Die klarste und schonungsloseste Einschätzung dazu gab Philipp Lahm ab, der weiterhin mit einem Wechsel zu einem europäischen Top-Club liebäugelt: «Meine Aussage steht, dass wir nächstes Jahr nicht die Champions League gewinnen oder ins Finale kommen», kommentierte der Nationalspieler: «Aber ich lasse mich gerne überraschen.»

Die Super-Einkäufe Franck Ribéry und Luca Toni haben genügt, um der Bundesliga Glanz zu verleihen und die Gegner nach Belieben zu dominieren. «International waren wir nicht so stark», gestand Hitzfeld. Man darf gespannt sein, welche Schlüsse Jürgen Klinsmann aus der Augen öffnenden Niederlage zieht. Der neue Cheftrainer könnte weiteren Handlungsbedarf auf dem Transfermarkt anmelden, ein Ribéry und ein Toni genügen nicht für höchste Champions-League-Ambitionen.
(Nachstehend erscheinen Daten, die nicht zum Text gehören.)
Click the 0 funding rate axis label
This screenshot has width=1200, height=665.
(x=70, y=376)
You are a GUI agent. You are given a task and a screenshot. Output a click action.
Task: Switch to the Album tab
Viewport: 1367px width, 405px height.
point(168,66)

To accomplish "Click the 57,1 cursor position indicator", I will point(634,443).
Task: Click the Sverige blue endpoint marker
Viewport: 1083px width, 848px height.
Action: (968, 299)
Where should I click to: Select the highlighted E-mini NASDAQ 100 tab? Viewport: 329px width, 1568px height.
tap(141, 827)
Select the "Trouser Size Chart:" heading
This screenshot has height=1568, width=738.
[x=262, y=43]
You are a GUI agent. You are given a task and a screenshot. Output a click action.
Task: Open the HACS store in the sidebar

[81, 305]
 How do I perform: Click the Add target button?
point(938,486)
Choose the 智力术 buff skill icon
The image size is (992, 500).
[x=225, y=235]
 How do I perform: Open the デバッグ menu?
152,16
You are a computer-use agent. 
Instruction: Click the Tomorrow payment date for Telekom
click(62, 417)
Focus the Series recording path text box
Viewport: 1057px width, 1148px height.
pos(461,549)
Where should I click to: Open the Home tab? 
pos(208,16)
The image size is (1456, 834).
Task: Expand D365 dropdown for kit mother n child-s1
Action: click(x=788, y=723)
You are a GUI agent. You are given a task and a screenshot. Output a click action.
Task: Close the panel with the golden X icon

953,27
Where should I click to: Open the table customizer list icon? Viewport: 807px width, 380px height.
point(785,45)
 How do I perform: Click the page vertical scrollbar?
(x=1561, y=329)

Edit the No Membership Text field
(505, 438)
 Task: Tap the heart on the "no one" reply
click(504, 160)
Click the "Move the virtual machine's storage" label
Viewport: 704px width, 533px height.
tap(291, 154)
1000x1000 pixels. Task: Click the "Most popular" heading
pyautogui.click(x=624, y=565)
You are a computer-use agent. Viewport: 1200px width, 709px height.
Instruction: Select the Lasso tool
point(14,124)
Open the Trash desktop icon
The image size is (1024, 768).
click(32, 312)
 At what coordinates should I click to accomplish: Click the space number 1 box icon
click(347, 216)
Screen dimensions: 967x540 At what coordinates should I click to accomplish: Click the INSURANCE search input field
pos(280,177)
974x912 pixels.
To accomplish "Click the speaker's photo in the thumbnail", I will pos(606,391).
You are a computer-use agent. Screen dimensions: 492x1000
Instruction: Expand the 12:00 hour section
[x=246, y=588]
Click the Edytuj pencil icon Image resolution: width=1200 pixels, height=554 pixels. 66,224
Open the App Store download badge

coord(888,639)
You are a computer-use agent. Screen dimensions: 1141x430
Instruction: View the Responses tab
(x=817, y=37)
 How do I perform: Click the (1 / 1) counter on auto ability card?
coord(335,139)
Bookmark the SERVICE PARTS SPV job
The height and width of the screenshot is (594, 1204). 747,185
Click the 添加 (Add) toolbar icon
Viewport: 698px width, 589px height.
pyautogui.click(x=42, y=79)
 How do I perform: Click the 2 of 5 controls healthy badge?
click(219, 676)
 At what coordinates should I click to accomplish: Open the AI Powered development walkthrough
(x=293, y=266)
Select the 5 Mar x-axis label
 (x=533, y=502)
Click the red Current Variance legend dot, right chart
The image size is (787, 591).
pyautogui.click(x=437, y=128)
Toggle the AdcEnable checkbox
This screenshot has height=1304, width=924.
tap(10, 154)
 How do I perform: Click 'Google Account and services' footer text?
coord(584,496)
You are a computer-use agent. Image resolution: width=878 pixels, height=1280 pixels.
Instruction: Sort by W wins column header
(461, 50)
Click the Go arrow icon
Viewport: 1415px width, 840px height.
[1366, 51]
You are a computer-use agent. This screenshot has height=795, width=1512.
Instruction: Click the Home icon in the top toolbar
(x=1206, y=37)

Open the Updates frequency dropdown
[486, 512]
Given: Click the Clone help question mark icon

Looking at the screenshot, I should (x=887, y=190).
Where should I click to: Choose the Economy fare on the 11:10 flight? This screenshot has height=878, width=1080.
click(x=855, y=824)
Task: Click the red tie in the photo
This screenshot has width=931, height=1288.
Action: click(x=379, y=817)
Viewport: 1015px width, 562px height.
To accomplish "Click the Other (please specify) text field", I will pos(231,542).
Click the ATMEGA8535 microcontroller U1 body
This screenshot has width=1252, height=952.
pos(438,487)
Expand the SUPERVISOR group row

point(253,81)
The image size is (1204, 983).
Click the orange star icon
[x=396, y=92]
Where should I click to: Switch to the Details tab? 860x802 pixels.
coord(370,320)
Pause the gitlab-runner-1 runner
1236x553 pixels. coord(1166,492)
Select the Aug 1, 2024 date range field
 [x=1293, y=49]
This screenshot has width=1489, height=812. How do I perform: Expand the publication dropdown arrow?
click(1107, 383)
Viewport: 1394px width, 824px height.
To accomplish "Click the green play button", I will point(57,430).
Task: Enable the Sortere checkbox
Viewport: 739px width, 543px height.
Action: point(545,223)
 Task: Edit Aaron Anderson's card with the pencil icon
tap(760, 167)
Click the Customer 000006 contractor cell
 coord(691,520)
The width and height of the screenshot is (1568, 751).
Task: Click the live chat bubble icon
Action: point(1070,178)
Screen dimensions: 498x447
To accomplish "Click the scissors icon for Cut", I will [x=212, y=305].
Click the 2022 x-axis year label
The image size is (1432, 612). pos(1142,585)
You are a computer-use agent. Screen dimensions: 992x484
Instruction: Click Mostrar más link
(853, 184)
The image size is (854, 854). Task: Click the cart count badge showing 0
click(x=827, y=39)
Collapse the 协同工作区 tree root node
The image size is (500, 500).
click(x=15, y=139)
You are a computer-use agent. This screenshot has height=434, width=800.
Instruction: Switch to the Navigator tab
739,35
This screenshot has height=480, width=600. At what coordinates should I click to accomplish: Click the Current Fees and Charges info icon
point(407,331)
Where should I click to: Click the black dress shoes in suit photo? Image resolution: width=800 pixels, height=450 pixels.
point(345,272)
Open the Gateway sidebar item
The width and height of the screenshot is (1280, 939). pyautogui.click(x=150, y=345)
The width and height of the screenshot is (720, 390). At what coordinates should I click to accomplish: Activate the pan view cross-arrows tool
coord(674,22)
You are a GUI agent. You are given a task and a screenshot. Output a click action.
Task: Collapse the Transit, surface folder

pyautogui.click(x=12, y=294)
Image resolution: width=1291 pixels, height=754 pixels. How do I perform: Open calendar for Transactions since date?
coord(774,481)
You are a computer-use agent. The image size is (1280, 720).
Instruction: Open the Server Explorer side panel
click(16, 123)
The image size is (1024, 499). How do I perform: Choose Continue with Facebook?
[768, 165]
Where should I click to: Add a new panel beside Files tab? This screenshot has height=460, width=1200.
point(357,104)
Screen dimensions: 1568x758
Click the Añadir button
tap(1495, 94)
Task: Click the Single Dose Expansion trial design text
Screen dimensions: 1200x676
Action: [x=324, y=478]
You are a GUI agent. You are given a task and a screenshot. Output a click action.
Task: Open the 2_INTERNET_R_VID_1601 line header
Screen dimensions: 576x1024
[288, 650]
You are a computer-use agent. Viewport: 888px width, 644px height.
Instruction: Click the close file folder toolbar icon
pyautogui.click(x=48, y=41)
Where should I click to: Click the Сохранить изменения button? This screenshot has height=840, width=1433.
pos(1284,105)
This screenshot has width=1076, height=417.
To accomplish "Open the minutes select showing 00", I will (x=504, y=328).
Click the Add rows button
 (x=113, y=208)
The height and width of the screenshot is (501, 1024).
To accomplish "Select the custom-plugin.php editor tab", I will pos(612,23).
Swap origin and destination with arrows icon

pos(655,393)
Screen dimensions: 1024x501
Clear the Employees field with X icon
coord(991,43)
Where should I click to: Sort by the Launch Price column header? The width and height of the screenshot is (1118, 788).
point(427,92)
Leisten könnten sich die Bayern weitere hochkarätige Stars: Rummenigge kündigte nach den 225,8 Millionen Euro der Vorsaison eine weitere Umsatzsteigerung an. «Wir machen weiter Gewinne.» Finanziell war auch der UEFA-Pokal mit Einnahmen von fast 30 Millionen Euro ein erfolgreiches Jahr. Nur die Chance aufs historische Titel-Triple dürfte so schnell nicht wiederkehren, wie Hitzfeld traurig bemerkte: «Die kommt alle zehn Jahre einmal.» Kahn und ihm ist sie an einem «schwarzen Abend» zum zweiten Mal nach 1999 entglitten.